Antibiotics can be naturally produced. For example, the first antibiotic discovered (penicillin; discovered in 1928 by Sir Alexander Fleming) is produced by a species of a mold microorganism. There are a variety of different naturally produced antibiotics, while many other antibiotics have been chemically produced.
Prior to the discovery of penicillin there were few effective treatments to battle or prevent bacterial infections. Pneumonia, tuberculosis, and typhoid fever were virtually untreatable. And, in those persons whose immune systems were not functioning properly, even normally minor bacterial infections could prove life-threatening.
In nature, antibiotics (or antimicrobials) help protect a eukaryotic cell (i.e., plant cell) or bacteria from invading bacteria (in some environments, bacteria may be in competition).
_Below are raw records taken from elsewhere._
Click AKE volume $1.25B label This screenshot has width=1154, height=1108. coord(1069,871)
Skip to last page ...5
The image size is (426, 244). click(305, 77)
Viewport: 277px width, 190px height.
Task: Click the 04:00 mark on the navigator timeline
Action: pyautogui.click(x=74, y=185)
In the laboratory, this protective advantage is evident as the inhibition of
growth of bacteria in the presence of the antibiotic-producing species. Screening for antimicrobial activity is done on preparations that are obtained from a variety of sources (soil, water, plant extracts). This screening can be automated so that thousands of samples can be processed each day.
The chemical synthesis of antibiotics is now very sophisticated. The antibiotic can be tailored to affect a specific target on the bacterial cell. Three-dimensional modeling of the bacterial surface and protein molecules is an important aid to antibiotic design.
Penicillin is in a class of antibiotics called beta-lactam antibiotics. The name refers to the chemical ring that is part of the molecule. Other classes of antibiotics include the tetracyclines, aminoglycosides, rifamycins, quinolones, and sulphonamides. The action of these antibiotics is varied. The targets of the antibiotics are different. Some antibiotics disrupt and weaken the cell wall of bacteria (i.e., beta-lactam antibiotics), which causes the bacteria to rupture and die. Other antibiotics disrupt enzymes that are vital for bacterial survival (aminoglycoside antibiotics). Still other antibiotics target genetic material and stop the replication of deoxyribonucleic acid (DNA) (i.e., quinolone antibiotics).
Antibiotics can also vary in the bacteria they affect. Some antibiotics kill only a few related types of bacteria and are referred to as narrow-spectrum antibiotics. Other antibiotics such as penicillin kill a variety of different bacteria. These are the broad-spectrum antibiotics.
Following the discovery of penicillin, many different naturally occurring antibiotics were discovered and still many others were synthesized. They were extremely successful in reducing many infectious diseases. Indeed, in the 1970s the prevailing view was that infectious diseases were a thing of the past. However, beginning in the 1970s and continuing to the present day, resistance to antibiotics is developing.
As of 2005, the problem of antibiotic resistance is so severe that many physicians and scientists think that the twenty-first century will initiate the "post antibiotic era." In other words, the use of antibiotics to control infectious bacterial disease will no longer be an effective strategy.
Resistance to a specific antibiotic or a class of antibiotics can develop when an antibiotic is overused or misused. If an antibiotic is used properly to treat an infection, then all the infectious bacteria should be killed directly, or weakened such that the host's immune response will kill them. However, if the antibiotic concentration is too low, the bacteria may be weakened but not killed. The same thing can happen if antibiotic therapy is stopped too soon. The surviving bacteria may have acquired resistance, which can be genetically transferred to subsequent generations of bacteria. For example, many strains of Mycobacterium tuberculosis, the bacterium that causes tuberculosis, are resistant to one or more of the antibiotics currently used to treat the lung infection. Some strains of the Staphylococcus aureus bacteria that causes boils, pneumonia, or bloodstream infections, are resistant to most (and with one strain, all) antibiotics.